The plan in Bitcoin Core is to move native Windows+macOS tasks to GitHub Actions, and move Linux tasks to persistent workers (=self-hosted). If I read the Bitcoin Core IRC meeting notes correctly, @MarcoFalke said these workers will also be available for libsecp256k1.
But the devil is in the details:
For macOS, we need to take also #1153 into account. It seems that GitHub-hosted macOS runners are on x86_64. The good news is that Valgrind should work again then, but the (very) bad is that this will reduce our number of native ARM tasks to zero. We still have some QEMU tasks, but we can't even the run the Valgrind cttimetests on them (maybe this would now work with MSan?!) @MarcoFalke Are the self-hosted runners only x86_64?

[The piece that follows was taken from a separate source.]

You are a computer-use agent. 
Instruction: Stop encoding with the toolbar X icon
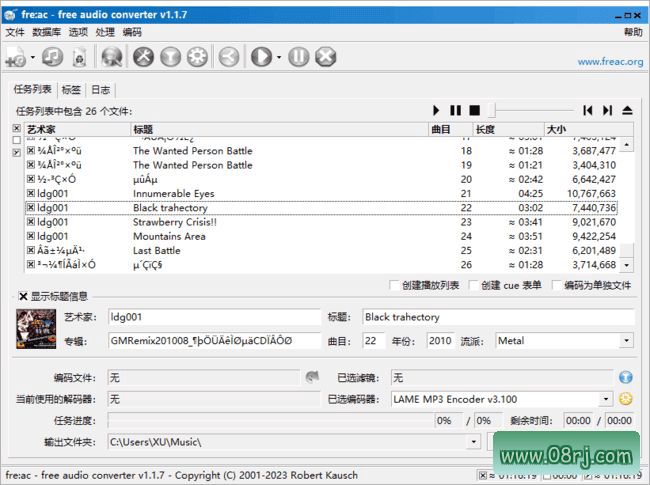pyautogui.click(x=325, y=58)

For Linux tasks, the meeting notes say that the main reason for using persistent workers is that some tasks require a very specific environment (e.g., the USDT ASan job). I don't think we have such requirements, so I tend to think that moving everything to GitHub Actions is a bit cleaner for us. With a persistent worker, Cirrus CI anyway acts only as a "coordination layer" between the worker and GitHub. Yet another way is to the self-hosted runners with GitHub Actions, see my comment bitcoin/bitcoin#28098 (comment)).